Rescale the stretch of the listing from the line containing "Viewport: 589px width, 279px height." through the line containing "Play audio for", both ends included. Reproduce those lines in full, requests included, with every coordinate in the answers multiplied by 0.75 and rounded to a whole number, halves rounded up.

Collected data entries
▼

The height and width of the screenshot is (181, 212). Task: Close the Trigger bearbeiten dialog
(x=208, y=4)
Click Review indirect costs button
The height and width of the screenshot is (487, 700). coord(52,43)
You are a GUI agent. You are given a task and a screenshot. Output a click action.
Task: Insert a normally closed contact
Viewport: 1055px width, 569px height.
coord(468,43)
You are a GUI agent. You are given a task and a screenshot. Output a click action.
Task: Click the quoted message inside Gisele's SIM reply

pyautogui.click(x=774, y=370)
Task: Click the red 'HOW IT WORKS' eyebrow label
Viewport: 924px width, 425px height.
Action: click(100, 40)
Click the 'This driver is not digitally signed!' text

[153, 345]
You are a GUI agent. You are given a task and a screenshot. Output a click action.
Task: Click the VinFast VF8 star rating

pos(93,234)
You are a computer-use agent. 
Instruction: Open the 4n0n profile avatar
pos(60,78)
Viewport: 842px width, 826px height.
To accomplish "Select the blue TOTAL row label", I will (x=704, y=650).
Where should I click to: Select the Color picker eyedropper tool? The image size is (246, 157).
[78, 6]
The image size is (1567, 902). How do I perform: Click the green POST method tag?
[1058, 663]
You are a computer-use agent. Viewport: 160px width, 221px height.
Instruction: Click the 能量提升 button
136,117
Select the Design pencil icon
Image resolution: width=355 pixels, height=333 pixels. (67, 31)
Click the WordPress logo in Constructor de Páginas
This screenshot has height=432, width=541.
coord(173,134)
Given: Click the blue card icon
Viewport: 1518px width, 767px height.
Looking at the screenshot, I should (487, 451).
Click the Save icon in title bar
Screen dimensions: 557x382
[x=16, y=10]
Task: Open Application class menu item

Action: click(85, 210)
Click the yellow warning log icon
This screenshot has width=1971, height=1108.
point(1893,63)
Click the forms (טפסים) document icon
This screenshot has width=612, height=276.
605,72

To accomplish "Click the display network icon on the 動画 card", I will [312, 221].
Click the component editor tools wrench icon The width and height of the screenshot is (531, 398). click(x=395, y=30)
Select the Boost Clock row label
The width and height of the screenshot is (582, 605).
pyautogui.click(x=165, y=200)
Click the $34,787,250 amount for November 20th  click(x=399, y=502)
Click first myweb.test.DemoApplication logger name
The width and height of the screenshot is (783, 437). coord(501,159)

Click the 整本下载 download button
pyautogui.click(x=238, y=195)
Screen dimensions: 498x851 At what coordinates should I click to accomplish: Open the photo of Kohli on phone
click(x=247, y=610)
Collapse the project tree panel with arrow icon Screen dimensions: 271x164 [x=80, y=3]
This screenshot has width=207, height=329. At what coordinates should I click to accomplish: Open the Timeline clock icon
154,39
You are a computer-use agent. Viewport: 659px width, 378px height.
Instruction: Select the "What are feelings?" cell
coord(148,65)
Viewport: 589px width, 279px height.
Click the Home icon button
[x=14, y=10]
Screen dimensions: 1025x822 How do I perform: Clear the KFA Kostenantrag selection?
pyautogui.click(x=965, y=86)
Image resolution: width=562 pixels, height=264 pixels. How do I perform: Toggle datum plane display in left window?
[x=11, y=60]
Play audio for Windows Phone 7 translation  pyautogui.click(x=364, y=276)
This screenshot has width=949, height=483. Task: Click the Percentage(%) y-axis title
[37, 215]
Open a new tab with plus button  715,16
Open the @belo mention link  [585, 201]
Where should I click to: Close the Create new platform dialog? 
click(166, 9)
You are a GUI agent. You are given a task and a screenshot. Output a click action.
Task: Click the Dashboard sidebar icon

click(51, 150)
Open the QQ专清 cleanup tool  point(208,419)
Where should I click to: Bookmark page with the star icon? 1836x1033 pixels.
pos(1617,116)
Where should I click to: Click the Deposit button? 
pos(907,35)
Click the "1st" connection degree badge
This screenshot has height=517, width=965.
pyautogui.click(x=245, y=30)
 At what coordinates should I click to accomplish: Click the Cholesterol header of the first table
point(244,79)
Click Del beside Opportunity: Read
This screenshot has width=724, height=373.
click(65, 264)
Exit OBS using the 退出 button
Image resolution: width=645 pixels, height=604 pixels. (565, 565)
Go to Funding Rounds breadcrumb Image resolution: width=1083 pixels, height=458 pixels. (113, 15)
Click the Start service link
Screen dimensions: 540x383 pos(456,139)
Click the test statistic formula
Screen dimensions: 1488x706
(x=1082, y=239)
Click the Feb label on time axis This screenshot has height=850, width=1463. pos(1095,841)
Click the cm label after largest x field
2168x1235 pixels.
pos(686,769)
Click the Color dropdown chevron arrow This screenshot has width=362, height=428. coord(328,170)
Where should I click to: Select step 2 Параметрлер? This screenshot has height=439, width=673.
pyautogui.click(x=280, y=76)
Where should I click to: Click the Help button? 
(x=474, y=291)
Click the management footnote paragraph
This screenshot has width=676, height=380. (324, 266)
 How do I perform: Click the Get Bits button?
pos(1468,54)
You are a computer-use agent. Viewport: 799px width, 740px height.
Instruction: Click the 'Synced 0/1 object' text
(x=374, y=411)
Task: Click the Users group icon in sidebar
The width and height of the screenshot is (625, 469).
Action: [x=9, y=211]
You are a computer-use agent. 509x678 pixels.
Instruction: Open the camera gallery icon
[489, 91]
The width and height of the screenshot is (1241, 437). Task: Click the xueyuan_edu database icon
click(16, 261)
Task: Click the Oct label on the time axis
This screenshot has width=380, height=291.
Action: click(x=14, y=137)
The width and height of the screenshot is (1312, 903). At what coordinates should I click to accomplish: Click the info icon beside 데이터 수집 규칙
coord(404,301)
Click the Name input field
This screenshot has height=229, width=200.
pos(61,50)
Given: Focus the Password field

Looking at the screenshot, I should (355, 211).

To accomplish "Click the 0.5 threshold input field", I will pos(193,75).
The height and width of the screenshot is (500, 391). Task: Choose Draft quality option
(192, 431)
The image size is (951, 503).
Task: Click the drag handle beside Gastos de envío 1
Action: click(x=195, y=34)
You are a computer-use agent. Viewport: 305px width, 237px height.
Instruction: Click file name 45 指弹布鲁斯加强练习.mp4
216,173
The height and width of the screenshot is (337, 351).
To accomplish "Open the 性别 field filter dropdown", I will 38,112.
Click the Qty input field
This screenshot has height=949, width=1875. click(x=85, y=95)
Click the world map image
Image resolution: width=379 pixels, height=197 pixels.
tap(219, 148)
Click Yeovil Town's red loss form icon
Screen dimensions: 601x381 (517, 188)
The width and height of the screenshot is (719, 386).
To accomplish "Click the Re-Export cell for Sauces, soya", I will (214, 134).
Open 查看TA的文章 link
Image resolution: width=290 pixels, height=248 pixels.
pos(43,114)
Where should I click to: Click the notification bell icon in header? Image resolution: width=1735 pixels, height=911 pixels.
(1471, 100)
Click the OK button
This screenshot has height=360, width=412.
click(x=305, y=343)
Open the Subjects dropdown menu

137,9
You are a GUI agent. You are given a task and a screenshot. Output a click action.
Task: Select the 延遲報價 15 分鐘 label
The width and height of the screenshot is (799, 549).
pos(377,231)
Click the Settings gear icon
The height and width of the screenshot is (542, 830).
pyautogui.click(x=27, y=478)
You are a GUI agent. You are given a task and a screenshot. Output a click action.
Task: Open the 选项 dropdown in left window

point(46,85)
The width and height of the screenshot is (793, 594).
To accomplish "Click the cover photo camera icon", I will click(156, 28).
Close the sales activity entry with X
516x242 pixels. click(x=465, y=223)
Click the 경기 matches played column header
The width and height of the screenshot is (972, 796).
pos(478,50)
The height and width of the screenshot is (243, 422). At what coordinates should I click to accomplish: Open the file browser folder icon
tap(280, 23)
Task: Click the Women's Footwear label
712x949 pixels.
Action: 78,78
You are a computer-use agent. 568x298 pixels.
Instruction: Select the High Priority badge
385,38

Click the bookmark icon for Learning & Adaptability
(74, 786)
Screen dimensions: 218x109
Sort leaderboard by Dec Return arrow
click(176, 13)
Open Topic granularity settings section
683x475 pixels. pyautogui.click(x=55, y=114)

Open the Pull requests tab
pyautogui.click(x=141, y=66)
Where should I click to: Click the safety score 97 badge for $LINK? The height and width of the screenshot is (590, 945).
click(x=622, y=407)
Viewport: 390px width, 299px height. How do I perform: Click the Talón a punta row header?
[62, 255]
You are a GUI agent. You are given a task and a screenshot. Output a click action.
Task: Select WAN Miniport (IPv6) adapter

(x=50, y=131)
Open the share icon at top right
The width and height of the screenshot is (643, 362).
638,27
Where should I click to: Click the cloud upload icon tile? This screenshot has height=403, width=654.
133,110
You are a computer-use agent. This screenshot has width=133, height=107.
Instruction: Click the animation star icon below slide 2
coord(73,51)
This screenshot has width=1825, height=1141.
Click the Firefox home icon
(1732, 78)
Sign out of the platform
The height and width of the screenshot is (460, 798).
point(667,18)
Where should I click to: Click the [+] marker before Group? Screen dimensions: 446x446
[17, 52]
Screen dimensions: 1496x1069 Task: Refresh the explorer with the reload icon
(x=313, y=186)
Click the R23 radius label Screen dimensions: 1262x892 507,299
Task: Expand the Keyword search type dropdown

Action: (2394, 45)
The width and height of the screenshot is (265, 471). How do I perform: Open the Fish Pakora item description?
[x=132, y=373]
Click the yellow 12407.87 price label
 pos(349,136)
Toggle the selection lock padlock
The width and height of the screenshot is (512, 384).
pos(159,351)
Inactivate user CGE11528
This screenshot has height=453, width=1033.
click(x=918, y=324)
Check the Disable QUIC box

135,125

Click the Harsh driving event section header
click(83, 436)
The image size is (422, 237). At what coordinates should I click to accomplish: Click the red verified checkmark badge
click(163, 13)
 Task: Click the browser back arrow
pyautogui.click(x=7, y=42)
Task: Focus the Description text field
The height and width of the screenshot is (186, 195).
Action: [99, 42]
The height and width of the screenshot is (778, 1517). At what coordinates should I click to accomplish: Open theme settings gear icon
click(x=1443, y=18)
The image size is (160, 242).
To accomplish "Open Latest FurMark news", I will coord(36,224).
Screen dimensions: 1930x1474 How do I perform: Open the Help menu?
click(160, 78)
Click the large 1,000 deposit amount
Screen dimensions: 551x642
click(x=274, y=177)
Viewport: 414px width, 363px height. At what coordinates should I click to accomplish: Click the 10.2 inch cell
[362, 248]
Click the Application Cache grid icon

▲

Output for this task:
Viewport: 589px width, 279px height.
Click the Home icon button
[x=11, y=8]
Screen dimensions: 1025x822 How do I perform: Clear the KFA Kostenantrag selection?
pyautogui.click(x=724, y=65)
Image resolution: width=562 pixels, height=264 pixels. How do I perform: Toggle datum plane display in left window?
[x=8, y=45]
Play audio for Windows Phone 7 translation  pyautogui.click(x=273, y=207)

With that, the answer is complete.